Sight, Smelling, Tasting, Feeling all be gone,
And leave with me the officious Eare alone;
Go Slumber, or th' unheeded loytrers play,
Whilst thou attend (Souls Favourite) this way:
Blesse, blesse thy selfe and me, till seem translated
To new divine Ioyes, by that Hand Created.
List, list with reverence; devoutly O
Harken; th' Orbes Minstrelsyes sham'd here below:
Whilst gives Flostel Life to her senceless Lute,
And warbling language to what late was mute.
Harke, what delicious strains and Heavenly rare
Doe as 'twere sweeten, and inrich the Ayre!

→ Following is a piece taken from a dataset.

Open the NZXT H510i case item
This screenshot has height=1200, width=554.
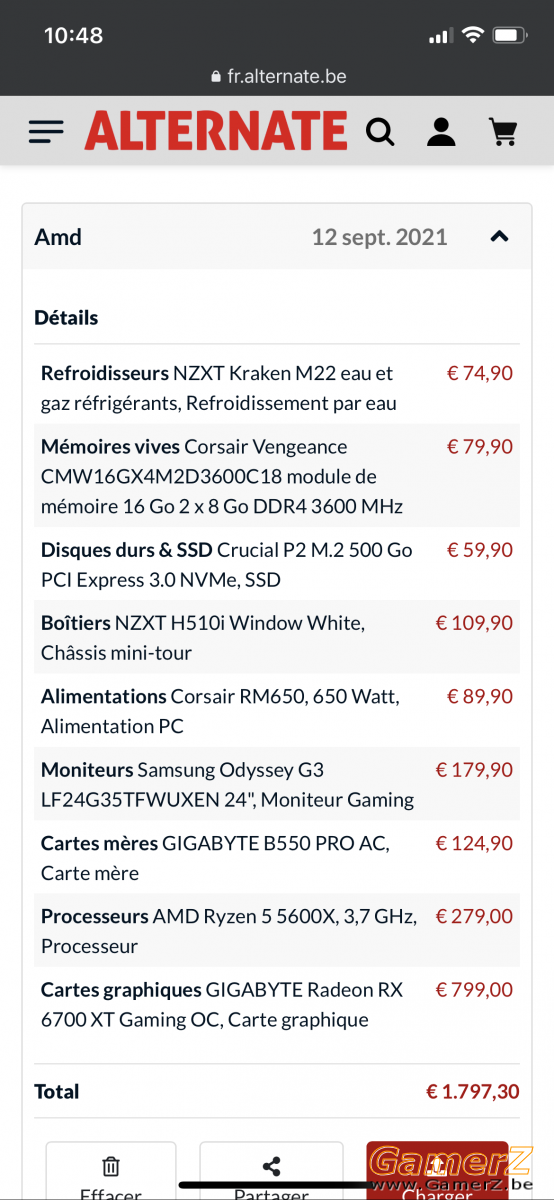click(277, 637)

Phebean Harps Great Master finds his skill
Scornd by th' Olimpicks, and neglected still
When thou once play'st; all listening unto thee;
T'whom meaner hands like Winds rude blustrings be
Or th' note of bubling Brooks: All Musick is
Untun'd harsh Discord, and but noise to This.
Away all dumpish cares, all puling sorrow
(You Cloud-drove) fly my World, pack til the morrow;
Let me forget I'm Earth, or burdend am
With drosse of flesh, but th' Elementall flame
Seem rarifi'd, turnd Spirits (Ayre doth show
Poore, languid) dance my Bloud, your veins o'erflow
In glad Tides; whilst those highest Soul faculties
Frame all a Masque: that Lute Soule-revels please.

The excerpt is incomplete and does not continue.